C’est une nouvelle qui résonne comme la fin d’une époque, laissant un vide immense et un goût d’inachevé. Biyouna, de son vrai nom Baya Bouzar, cette voix rauque et inoubliable qui a incarné l’âme populaire algérienne pendant un demi-siècle, s’est éteinte. Loin des feux de la rampe, loin des rires qu’elle savait si bien provoquer, c’est dans le silence aseptisé d’une chambre d’hôpital sur les hauteurs d’Alger qu’elle a tiré sa révérence. Mais au-delà de la perte artistique, c’est la découverte d’un ultime message, griffonné de sa main, qui bouleverse aujourd’hui ses admirateurs et lève le voile sur la tristesse secrète d’une femme que l’on croyait invulnérable.
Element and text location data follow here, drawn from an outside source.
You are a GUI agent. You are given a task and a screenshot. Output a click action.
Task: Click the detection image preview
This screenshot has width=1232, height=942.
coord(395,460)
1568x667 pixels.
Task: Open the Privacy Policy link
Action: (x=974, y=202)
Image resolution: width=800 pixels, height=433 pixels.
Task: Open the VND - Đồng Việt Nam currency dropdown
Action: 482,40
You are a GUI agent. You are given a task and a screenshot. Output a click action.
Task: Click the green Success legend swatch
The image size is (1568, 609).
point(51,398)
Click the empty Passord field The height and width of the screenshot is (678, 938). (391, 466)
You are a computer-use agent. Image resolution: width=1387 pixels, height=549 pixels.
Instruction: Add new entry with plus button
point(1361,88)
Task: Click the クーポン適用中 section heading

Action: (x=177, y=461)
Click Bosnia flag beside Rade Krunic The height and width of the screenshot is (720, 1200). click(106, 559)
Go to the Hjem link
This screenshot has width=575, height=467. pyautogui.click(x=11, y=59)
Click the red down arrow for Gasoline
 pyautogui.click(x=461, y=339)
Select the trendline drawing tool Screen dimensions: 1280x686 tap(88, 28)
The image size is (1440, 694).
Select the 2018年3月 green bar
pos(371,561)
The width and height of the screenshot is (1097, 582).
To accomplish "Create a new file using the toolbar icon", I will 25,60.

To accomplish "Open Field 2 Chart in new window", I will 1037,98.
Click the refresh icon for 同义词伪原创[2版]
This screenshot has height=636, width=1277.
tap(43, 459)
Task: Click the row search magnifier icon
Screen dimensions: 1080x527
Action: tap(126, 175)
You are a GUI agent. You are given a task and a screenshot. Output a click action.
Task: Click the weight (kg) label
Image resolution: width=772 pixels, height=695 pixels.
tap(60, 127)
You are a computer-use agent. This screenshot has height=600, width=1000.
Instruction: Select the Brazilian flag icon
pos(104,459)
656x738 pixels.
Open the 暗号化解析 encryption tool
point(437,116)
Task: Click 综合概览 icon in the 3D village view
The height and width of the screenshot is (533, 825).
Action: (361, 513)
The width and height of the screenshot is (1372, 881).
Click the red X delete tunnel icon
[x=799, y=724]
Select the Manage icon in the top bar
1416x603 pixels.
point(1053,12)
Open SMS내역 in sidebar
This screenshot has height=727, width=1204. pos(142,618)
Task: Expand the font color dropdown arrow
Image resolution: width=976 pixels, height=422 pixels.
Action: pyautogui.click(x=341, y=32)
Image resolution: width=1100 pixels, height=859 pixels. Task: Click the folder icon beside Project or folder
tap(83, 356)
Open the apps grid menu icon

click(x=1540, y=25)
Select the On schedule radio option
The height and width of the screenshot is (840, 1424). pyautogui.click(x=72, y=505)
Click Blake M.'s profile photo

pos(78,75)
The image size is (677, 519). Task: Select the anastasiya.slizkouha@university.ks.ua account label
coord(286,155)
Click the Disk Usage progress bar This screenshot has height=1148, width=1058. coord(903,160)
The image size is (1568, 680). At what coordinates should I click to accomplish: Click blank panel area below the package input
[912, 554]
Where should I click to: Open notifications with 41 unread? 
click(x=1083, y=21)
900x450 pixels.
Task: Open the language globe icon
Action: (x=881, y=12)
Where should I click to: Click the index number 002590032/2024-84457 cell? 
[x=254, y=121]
La Fin Solitaire d’une Grande Dame

 

Le 25 novembre 2025, à 5h43 du matin, l’hôpital deeni Messous est plongé dans le calme de l’aube. C’est là, au troisième étage du service de pneumologie, que le cœur de Biyouna a cessé de battre. Aucun cri, aucun drame public, juste le bip monotone d’un moniteur qui s’arrête. Contrairement à l’image exubérante qu’elle renvoyait à l’écran, sa fin fut d’une discrétion absolue. Elle est partie seule. Sa nièce, prévenue trop tard, n’a trouvé qu’un lit recouvert d’un drap blanc et une radio diffusant faiblement la voix d’Oum Kalthoum.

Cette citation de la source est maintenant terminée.